_EXERCISE DETAILS_:
In the data below, find each line containing the string "section" and return it.

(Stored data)
= = = = = = =
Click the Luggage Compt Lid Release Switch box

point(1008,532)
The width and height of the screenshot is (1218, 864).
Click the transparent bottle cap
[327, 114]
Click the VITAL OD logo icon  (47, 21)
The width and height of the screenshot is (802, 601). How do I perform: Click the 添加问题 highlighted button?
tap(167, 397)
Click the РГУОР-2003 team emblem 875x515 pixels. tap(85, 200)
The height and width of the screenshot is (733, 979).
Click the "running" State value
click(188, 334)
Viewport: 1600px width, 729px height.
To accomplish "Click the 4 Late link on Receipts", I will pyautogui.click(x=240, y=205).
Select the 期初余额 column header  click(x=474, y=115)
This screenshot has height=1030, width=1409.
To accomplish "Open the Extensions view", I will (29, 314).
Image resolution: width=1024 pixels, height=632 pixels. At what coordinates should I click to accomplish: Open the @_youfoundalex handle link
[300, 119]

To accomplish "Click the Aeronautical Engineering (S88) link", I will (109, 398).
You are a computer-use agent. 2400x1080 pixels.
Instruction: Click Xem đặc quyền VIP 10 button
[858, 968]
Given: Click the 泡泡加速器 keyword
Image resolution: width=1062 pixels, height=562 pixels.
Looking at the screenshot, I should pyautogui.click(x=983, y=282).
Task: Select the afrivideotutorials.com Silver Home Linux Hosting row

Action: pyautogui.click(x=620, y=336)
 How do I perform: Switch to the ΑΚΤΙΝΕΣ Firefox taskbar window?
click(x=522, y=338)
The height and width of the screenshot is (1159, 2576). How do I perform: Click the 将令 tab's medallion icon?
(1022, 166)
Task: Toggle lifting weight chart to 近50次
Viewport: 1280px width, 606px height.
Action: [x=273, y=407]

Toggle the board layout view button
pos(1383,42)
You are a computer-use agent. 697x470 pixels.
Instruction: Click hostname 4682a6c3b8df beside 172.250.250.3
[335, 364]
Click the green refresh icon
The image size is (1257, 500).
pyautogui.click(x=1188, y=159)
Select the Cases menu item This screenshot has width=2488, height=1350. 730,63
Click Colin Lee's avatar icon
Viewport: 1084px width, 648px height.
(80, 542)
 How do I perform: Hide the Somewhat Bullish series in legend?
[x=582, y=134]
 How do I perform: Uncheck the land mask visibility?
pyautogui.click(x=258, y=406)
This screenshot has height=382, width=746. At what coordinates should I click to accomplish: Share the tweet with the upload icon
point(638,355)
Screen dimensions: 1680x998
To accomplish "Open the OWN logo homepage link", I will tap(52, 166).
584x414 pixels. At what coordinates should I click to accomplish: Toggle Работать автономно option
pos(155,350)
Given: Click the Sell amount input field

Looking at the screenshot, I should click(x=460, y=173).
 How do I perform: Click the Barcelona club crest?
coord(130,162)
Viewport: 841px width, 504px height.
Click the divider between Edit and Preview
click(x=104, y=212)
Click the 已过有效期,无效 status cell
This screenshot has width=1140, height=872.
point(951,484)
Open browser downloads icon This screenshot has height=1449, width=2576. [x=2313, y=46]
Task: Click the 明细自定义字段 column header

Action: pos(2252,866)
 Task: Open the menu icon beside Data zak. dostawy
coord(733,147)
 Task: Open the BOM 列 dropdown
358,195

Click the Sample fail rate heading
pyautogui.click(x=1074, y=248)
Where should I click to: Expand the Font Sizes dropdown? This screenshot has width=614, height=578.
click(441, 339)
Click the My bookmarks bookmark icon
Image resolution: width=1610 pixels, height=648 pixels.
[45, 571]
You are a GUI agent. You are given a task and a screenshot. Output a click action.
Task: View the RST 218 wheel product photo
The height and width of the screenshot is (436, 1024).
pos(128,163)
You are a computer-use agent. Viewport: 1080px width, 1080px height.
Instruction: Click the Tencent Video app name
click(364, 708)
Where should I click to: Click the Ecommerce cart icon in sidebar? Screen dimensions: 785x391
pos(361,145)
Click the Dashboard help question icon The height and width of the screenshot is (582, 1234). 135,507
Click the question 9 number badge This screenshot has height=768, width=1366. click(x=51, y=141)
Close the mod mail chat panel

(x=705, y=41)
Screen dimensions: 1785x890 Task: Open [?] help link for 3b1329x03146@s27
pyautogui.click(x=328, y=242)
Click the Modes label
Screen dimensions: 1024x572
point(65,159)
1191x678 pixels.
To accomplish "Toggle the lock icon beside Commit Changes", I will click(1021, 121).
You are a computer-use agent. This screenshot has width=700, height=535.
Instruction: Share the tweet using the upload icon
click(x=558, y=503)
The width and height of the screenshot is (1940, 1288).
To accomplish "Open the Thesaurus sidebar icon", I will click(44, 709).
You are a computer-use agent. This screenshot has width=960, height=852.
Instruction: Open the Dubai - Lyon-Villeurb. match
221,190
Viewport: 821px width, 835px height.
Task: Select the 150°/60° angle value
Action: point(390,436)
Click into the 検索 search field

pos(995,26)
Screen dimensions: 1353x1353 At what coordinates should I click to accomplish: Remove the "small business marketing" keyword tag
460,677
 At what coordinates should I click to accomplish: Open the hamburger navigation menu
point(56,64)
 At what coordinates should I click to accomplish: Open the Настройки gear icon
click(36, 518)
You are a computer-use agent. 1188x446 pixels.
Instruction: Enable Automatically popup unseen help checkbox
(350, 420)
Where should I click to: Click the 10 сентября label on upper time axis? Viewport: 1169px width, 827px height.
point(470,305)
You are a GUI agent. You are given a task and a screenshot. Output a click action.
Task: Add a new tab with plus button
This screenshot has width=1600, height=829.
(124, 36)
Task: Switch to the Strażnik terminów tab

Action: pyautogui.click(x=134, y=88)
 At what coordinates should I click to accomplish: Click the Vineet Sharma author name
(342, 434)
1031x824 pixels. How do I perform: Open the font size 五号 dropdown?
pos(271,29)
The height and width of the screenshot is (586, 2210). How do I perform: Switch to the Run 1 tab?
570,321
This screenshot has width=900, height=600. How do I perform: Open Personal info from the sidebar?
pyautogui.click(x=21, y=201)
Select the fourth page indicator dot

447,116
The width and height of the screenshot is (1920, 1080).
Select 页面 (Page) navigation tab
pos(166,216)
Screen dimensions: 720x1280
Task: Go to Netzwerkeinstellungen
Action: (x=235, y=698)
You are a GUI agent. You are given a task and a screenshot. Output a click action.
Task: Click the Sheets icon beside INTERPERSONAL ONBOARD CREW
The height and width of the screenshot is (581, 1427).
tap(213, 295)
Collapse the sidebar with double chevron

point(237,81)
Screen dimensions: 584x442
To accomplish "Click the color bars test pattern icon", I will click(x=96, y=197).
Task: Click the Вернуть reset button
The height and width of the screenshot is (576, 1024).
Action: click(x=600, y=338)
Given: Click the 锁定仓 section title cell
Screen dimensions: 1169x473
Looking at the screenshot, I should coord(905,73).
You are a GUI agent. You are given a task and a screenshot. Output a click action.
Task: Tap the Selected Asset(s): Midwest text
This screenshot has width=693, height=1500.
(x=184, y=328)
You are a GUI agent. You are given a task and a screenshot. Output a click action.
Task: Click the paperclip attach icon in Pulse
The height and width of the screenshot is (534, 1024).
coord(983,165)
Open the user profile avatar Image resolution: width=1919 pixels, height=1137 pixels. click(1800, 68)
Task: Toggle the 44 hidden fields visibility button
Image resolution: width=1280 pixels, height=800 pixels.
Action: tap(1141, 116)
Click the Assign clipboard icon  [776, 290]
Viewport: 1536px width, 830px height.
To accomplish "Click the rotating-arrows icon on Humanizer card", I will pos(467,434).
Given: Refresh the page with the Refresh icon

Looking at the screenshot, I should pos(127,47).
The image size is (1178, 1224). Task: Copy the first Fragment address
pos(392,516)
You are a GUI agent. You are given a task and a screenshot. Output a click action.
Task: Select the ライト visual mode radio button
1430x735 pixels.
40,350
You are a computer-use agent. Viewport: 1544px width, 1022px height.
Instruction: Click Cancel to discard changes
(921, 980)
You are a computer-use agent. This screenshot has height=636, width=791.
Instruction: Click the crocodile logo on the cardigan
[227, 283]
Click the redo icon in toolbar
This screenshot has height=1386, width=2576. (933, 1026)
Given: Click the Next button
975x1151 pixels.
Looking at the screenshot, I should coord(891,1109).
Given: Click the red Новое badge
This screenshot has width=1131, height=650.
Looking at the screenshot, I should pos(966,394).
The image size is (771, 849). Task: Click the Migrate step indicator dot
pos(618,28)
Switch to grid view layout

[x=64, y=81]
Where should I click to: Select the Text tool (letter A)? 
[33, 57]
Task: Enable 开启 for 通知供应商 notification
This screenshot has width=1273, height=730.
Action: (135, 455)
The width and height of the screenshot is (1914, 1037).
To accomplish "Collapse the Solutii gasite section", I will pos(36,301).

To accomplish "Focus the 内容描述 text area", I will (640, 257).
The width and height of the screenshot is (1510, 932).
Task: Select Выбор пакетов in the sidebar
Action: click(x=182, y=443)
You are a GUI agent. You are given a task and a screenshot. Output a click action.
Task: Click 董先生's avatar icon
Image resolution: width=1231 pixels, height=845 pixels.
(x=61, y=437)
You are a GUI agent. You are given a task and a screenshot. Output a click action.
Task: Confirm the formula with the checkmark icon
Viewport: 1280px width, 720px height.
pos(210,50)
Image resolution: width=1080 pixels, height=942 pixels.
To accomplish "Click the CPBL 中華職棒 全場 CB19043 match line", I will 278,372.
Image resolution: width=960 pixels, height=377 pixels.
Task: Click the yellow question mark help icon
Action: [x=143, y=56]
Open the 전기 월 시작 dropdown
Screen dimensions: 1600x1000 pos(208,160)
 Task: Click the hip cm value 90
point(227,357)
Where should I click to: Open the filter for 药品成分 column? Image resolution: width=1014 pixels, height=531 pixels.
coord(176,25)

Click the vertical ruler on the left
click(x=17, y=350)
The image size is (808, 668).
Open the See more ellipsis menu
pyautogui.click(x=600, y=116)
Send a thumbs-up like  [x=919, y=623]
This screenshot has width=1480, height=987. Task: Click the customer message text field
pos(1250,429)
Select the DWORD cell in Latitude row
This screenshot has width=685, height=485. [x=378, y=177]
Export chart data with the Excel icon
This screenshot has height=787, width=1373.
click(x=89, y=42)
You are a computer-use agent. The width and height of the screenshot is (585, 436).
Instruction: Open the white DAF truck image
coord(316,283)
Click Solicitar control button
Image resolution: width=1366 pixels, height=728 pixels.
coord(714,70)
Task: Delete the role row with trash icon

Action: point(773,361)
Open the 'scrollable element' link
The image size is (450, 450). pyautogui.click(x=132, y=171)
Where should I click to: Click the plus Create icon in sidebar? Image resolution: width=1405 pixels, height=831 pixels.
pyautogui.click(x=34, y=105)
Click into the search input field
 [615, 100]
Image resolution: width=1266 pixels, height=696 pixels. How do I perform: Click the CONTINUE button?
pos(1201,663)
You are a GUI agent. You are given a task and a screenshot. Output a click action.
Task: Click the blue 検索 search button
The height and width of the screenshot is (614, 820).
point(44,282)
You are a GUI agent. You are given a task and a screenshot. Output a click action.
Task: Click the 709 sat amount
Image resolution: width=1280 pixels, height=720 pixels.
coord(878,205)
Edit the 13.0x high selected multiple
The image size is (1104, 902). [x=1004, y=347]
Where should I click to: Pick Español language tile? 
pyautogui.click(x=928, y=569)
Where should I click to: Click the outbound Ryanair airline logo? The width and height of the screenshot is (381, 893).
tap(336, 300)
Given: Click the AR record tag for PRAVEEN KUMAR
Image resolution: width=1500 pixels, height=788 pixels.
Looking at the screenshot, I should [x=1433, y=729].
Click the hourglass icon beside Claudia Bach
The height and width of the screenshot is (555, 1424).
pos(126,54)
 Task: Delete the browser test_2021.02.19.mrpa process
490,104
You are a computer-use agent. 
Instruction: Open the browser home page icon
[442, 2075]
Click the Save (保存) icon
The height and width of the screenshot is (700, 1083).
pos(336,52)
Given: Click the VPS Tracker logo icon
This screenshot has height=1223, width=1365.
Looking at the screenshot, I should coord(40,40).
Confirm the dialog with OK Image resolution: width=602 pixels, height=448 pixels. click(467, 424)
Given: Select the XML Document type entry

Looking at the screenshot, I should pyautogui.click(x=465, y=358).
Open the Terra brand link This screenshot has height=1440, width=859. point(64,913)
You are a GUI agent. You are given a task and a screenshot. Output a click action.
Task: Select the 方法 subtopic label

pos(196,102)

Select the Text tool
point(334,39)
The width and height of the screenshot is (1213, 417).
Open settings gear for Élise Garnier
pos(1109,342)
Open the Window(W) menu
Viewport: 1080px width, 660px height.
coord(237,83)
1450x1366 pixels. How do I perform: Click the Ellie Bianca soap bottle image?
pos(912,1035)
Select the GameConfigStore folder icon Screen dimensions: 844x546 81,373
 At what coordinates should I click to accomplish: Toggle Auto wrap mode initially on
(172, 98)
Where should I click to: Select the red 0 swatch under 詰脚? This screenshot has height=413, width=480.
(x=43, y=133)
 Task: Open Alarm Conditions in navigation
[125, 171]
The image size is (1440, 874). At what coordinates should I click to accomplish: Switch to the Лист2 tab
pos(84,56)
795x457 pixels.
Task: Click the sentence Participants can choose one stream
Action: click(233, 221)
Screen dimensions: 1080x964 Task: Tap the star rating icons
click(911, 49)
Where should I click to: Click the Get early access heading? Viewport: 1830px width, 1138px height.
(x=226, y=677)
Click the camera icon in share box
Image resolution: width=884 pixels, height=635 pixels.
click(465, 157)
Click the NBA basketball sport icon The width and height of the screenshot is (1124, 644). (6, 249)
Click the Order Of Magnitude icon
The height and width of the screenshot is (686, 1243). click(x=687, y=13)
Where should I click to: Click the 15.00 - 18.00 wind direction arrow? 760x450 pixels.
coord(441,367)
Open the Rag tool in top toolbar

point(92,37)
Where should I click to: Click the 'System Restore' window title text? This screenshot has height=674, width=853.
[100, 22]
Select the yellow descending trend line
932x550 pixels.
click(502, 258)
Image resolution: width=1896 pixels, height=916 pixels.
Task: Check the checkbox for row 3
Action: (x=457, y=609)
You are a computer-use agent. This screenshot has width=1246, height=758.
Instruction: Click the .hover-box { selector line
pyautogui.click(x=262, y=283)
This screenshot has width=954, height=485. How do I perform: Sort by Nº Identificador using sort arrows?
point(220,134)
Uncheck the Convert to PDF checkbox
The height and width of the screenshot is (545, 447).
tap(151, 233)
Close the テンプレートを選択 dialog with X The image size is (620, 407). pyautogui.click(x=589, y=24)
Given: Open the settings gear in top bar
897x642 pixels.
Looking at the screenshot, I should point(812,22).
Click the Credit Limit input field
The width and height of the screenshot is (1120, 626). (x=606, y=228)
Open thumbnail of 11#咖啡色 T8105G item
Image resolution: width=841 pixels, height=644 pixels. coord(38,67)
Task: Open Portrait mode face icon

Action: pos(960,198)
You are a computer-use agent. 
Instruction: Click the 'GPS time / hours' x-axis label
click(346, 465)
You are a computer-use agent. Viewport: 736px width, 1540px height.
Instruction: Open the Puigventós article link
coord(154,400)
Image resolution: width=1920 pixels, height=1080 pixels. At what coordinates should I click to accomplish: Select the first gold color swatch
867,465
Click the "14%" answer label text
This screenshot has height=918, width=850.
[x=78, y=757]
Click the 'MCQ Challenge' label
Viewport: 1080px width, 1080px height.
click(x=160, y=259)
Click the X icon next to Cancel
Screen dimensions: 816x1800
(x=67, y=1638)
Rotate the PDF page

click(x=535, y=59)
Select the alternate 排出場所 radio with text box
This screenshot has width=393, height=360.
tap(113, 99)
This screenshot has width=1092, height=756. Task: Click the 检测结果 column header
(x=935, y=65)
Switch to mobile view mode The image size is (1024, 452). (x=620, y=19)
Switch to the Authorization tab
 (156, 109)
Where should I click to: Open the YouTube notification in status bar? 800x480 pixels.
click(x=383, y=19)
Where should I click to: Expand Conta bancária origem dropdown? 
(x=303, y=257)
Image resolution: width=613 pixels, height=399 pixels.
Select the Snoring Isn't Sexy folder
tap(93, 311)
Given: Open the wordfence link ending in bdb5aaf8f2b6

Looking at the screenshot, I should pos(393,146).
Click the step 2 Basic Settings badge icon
= = = = = = =
_ANSWER FOR THE TASK_:
Given: Click the 锁定仓 section title cell
To accomplish "Collapse the Solutii gasite section", I will pos(36,301).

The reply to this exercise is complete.